墾田永年私財法の内容とポイント【簡単に解説】
この法律には、次のようなルールがありました。
- 開墾した土地の永久私有を認める(今までの「期限付き所有」との違い)
- 位階(身分)によって所有できる面積が決まる(貴族やお寺が広い土地を持てる)
- 開墾前に国(国司)に申請する必要がある
- 許可を得たら3年以内に開墾を完了しないとダメ
- 税は引き続き納めなければならない(完全に自由な土地ではない)
つまり、「開墾すれば土地をずっと持てるけど、ルールもちゃんとあるよ!」という内容だったのです。
墾田永年私財法と三世一身法の違いを比較
「三世一身法」と「墾田永年私財法」はどちらも開墾を促すための法律ですが、大きな違いがあります。
| 項目 | 三世一身法(723年) | 墾田永年私財法(743年) |
|---|---|---|
| 土地の所有期間 | 3世代まで | 永久に私有可能 |
| 土地を持てる条件 | 誰でもOK | 身分によって制限あり |
| 目的 | 一時的な開墾促進 | 継続的な開墾促進 |
このように、墾田永年私財法の方が強力な法律だったことが分かります。
語呂合わせで覚える!墾田永年私財法のポイント
「年号や法律の名前を覚えるのが苦手!」という人のために、簡単に覚えられる語呂合わせを紹介します!

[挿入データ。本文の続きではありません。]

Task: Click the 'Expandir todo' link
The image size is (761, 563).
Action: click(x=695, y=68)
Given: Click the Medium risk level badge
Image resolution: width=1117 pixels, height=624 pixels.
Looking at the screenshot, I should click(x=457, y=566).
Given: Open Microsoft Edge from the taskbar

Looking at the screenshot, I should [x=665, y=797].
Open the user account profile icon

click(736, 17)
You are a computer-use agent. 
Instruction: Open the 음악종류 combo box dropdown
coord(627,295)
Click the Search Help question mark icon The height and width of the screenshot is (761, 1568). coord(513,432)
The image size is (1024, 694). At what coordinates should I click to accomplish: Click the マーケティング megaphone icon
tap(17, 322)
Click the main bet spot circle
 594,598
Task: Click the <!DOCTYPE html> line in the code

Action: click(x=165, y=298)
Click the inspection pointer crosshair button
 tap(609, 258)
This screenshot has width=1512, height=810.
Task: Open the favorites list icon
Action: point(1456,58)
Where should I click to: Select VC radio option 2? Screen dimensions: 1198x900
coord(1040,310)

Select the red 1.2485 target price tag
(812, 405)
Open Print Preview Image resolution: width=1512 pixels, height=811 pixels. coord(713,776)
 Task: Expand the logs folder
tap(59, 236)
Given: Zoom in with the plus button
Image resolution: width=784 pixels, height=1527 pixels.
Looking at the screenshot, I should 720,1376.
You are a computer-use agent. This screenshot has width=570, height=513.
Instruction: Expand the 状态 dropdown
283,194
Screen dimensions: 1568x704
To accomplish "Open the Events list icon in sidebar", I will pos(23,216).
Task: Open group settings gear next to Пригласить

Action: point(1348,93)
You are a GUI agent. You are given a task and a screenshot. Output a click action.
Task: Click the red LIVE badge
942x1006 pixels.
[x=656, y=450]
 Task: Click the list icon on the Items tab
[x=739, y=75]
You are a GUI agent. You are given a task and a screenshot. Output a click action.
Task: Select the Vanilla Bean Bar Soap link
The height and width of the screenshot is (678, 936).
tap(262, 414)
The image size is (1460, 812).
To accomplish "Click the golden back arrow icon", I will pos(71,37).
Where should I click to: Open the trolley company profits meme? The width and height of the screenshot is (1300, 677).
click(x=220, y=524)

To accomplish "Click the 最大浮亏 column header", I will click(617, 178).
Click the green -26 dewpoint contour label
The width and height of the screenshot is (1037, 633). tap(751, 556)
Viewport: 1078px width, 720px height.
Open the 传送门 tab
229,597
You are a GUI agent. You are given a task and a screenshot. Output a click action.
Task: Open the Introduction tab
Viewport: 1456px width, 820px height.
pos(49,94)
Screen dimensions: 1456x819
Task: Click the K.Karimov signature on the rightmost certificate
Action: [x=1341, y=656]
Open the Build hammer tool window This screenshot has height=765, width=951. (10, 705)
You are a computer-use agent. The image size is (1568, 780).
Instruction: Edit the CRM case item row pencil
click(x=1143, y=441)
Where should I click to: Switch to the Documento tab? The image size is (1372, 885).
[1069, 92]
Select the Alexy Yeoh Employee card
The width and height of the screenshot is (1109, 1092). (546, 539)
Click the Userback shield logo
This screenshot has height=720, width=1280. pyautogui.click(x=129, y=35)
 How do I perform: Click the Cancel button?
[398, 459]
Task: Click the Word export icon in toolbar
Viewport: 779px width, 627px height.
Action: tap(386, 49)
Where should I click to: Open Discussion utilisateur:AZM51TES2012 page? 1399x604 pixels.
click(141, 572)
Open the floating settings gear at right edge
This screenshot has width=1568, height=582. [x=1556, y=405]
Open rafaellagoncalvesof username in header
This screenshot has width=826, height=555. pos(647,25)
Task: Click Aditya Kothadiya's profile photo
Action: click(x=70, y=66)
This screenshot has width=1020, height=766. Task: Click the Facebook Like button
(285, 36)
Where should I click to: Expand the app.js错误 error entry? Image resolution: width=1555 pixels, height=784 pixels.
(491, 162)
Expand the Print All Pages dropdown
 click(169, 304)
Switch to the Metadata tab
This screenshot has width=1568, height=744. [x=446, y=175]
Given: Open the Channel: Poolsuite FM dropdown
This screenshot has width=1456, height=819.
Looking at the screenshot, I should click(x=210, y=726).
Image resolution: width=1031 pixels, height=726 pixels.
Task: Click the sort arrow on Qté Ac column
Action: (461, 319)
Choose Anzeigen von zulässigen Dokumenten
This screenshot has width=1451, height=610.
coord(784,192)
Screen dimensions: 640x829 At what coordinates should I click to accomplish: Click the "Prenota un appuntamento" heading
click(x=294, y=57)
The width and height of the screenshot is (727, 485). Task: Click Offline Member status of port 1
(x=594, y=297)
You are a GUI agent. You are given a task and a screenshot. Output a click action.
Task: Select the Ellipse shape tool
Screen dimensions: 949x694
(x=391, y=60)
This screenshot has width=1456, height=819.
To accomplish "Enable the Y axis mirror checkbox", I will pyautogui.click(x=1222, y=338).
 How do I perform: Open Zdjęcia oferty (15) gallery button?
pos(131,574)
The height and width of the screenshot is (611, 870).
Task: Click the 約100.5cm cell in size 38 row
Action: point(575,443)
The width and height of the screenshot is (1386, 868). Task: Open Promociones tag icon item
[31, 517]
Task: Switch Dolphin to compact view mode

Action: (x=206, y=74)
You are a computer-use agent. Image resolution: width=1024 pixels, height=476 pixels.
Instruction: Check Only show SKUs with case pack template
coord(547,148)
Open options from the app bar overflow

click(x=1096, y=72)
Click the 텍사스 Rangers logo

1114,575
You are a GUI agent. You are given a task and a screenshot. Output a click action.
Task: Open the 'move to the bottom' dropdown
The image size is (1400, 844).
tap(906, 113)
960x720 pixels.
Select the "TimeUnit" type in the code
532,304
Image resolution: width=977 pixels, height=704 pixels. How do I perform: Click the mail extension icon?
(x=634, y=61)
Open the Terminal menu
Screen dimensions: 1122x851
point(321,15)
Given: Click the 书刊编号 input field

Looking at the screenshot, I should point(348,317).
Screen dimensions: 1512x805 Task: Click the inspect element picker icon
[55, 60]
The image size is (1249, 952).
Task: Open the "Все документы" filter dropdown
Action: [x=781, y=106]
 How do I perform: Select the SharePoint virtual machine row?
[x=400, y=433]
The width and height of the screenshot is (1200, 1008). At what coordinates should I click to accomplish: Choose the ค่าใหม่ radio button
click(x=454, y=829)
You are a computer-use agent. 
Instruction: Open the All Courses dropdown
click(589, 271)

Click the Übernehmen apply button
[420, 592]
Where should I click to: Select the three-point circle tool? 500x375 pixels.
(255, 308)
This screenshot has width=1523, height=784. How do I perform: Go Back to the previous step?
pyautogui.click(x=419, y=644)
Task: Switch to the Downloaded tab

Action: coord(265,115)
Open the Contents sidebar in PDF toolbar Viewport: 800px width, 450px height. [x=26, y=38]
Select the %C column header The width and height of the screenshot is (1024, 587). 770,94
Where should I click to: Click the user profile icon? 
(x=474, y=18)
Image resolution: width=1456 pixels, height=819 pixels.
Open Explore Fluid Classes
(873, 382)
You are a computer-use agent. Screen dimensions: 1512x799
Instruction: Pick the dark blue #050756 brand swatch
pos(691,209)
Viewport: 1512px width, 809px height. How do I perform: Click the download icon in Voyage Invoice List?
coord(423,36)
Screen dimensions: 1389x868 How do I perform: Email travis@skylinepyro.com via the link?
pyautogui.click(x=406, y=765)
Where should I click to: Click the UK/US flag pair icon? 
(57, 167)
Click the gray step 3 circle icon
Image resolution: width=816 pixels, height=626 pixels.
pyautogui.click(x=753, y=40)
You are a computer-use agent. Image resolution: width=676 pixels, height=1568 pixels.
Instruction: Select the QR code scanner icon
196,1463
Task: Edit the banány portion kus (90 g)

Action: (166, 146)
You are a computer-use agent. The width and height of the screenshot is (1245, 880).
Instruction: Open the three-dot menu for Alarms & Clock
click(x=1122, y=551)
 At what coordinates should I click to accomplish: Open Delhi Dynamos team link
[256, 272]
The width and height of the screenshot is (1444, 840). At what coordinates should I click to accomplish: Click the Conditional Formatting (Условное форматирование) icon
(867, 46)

- 「なーよさ(743)しく私有」 → 743年に私有が認められた!
- 「こん(墾)でん!えーねん!」 → 開墾して永年OK!
- 「三世一身は短すぎ、もうこりごり」 → 三世一身法の失敗が背景にある
これを覚えておけば、テストで迷うことはありません!
墾田永年私財法を超わかりやすく:影響について

墾田永年私財法は、土地制度を大きく変えました。この法律によって農民だけでなく、貴族や寺院、さらには政府までもが影響を受けました。では、具体的にどのような変化があったのか、詳しく見ていきましょう!
墾田永年私財法がもたらした社会の変化
墾田永年私財法の制定によって、社会は次のように変わりました。
- 土地を持てる人と持てない人の差が拡大
- 貴族や寺院が大規模な私有地を持つようになった
- 農民の中にも「成功者」と「貧困層」が生まれた
- 荘園の発展につながり、やがて武士が誕生するきっかけになった
もともとは、農民がやる気を出して開墾するための法律でしたが、結局のところ貴族や寺院が得をする形になってしまいました。
貴族や寺院が土地を独占!荘園の始まり
墾田永年私財法では、身分の高い人ほど広い土地を持てる仕組みになっていました。そのため、財力のある貴族や寺院が次々と土地を開墾し、大規模な農地を所有するようになったのです。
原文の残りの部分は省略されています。